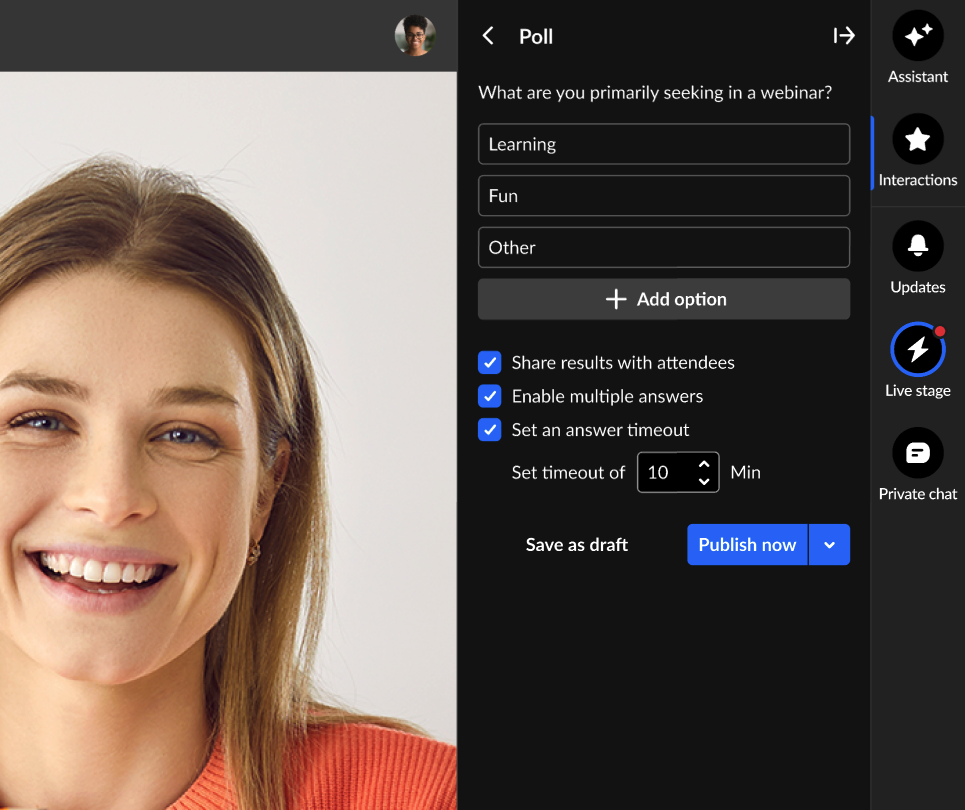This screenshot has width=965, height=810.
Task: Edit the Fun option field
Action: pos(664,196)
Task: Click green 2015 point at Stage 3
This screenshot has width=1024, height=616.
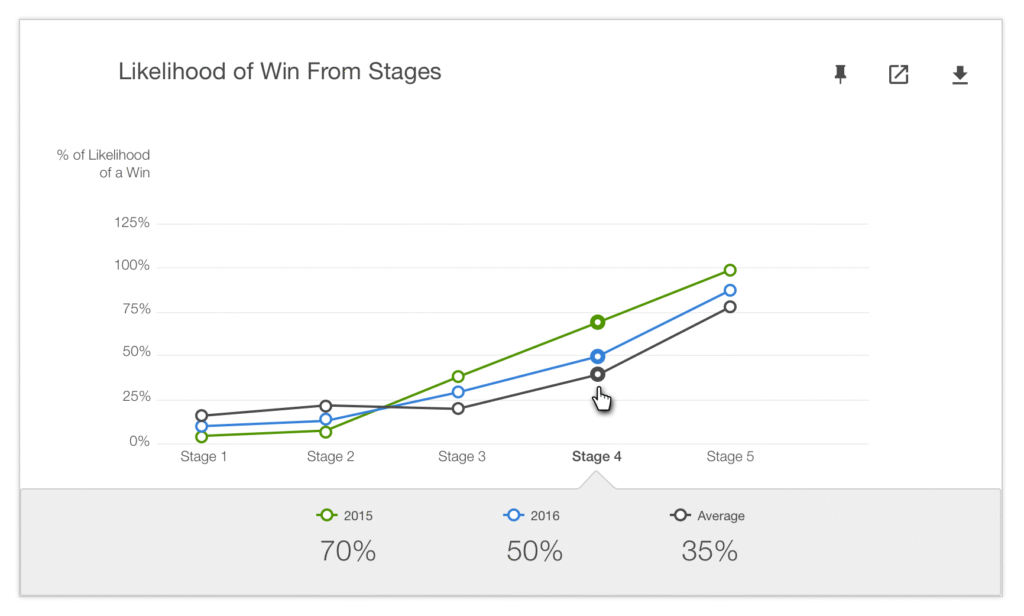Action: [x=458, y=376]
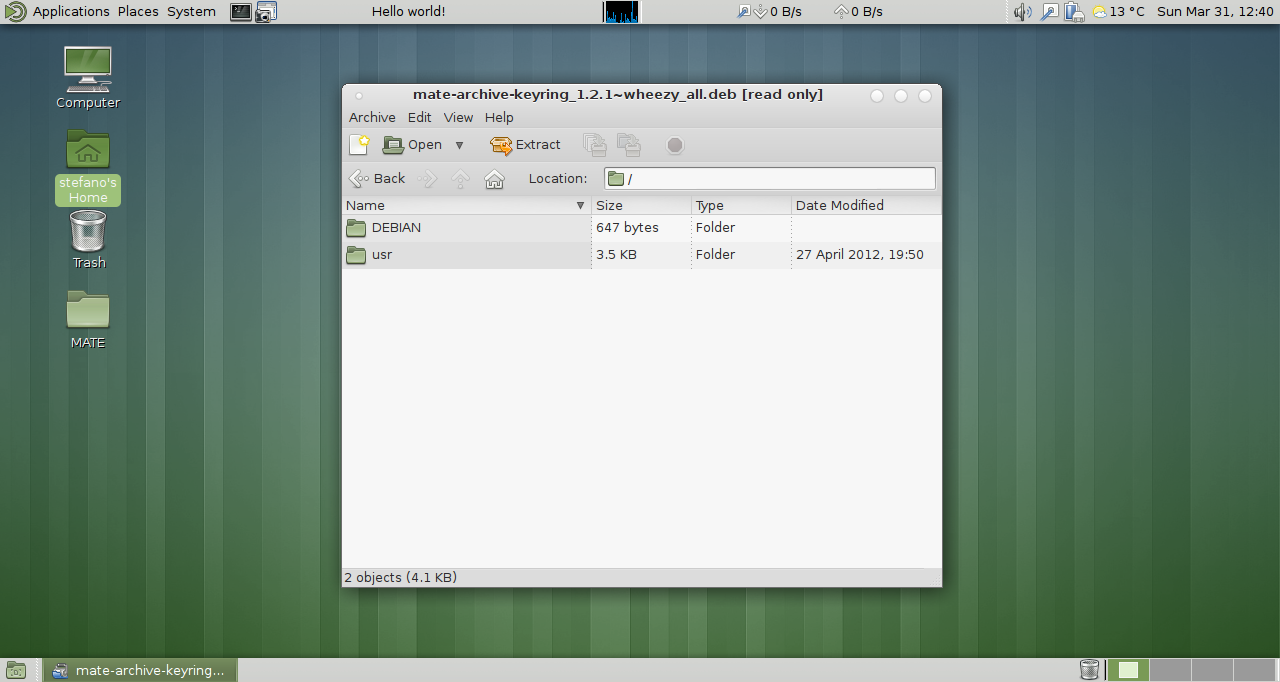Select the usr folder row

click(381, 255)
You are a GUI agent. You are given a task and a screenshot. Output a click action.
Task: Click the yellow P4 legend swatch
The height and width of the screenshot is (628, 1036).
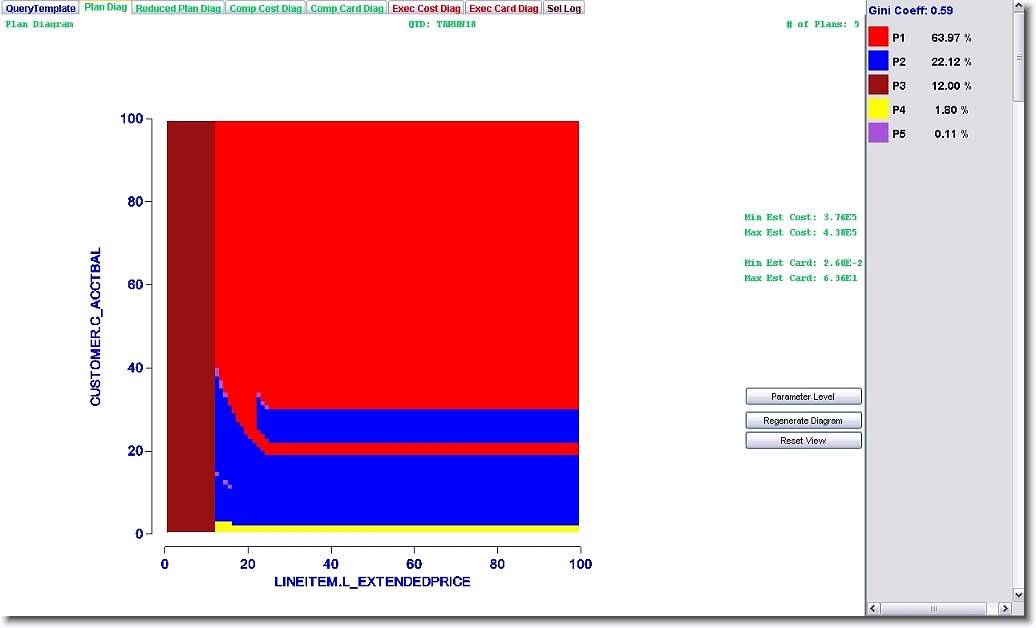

§ What you will do
Using the data above, set down each line from the line with "Task: Click green 2015 point at Stage 3" to the line with "You are a GUI" exactly, both ends included, and leave the pictures behind. Nothing else belongs.

§ Reply to the exercise
Task: Click green 2015 point at Stage 3
This screenshot has width=1024, height=616.
Action: [x=458, y=376]
Select the usr folder row

click(381, 255)
You are a GUI agent. You are given a task and a screenshot. Output a click action.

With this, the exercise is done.